Below are the records; extract from them the line containing "Where should I" to the line containing "The image size is (257, 146).", both lines included, exactly and with no pictures.

[SOURCE DATA]

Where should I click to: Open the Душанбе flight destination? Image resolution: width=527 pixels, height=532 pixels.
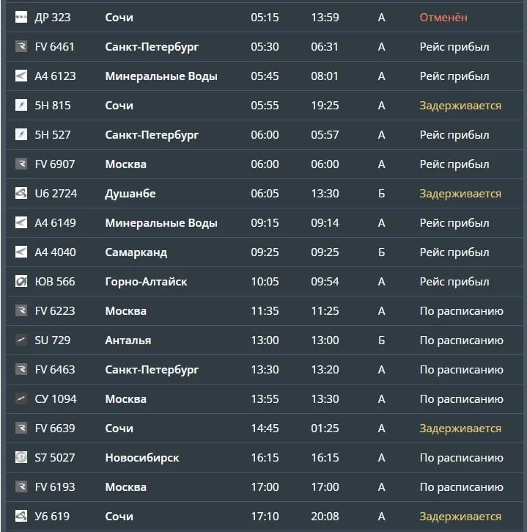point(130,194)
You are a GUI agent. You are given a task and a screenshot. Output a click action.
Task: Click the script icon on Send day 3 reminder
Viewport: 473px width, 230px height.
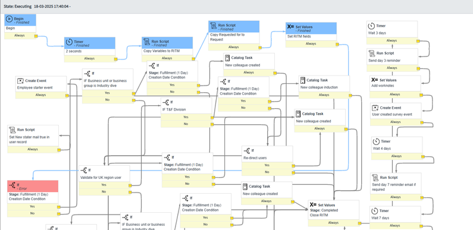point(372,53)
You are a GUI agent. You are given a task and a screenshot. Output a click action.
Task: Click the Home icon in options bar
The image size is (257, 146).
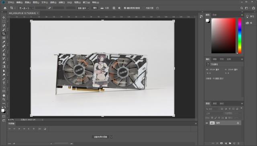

[/SOURCE DATA]
[SOURCE DATA]

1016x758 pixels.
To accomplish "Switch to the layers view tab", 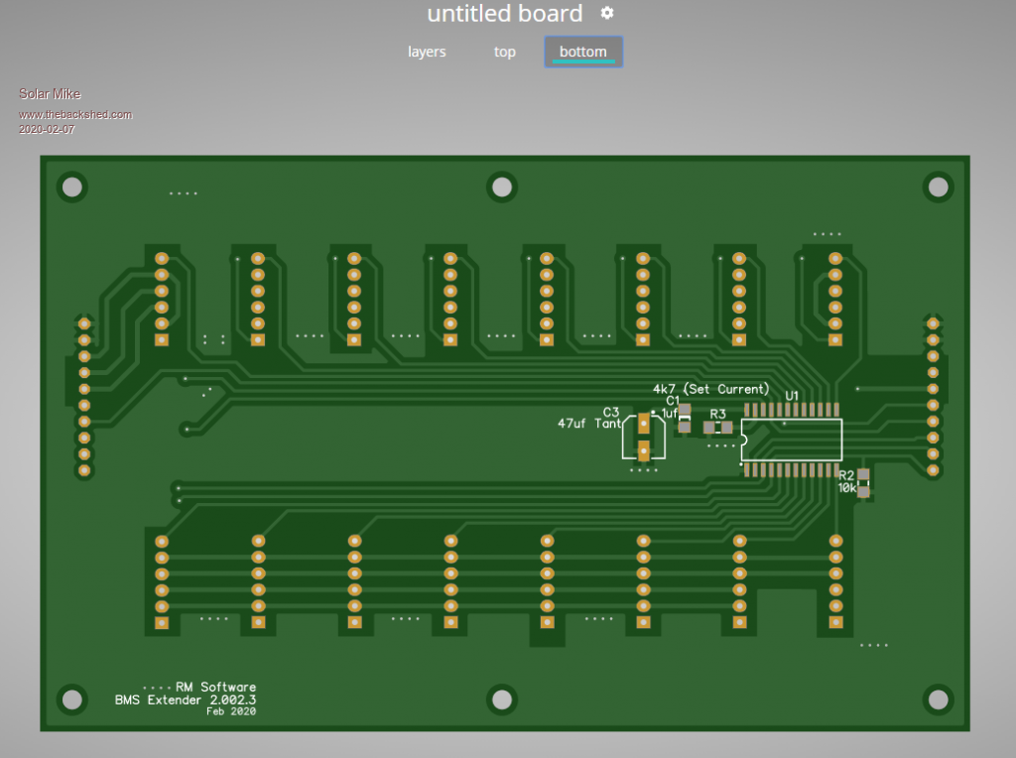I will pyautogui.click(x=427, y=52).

[/SOURCE DATA]

## REPLY TO THE TASK
Where should I click to: Open the Душанбе flight destination? Image resolution: width=527 pixels, height=532 pixels.
point(130,194)
You are a GUI agent. You are given a task and a screenshot. Output a click action.
Task: Click the script icon on Send day 3 reminder
Viewport: 473px width, 230px height.
point(372,53)
You are a GUI agent. You are given a task and a screenshot. Output a click action.
Task: Click the Home icon in options bar
The image size is (257, 146).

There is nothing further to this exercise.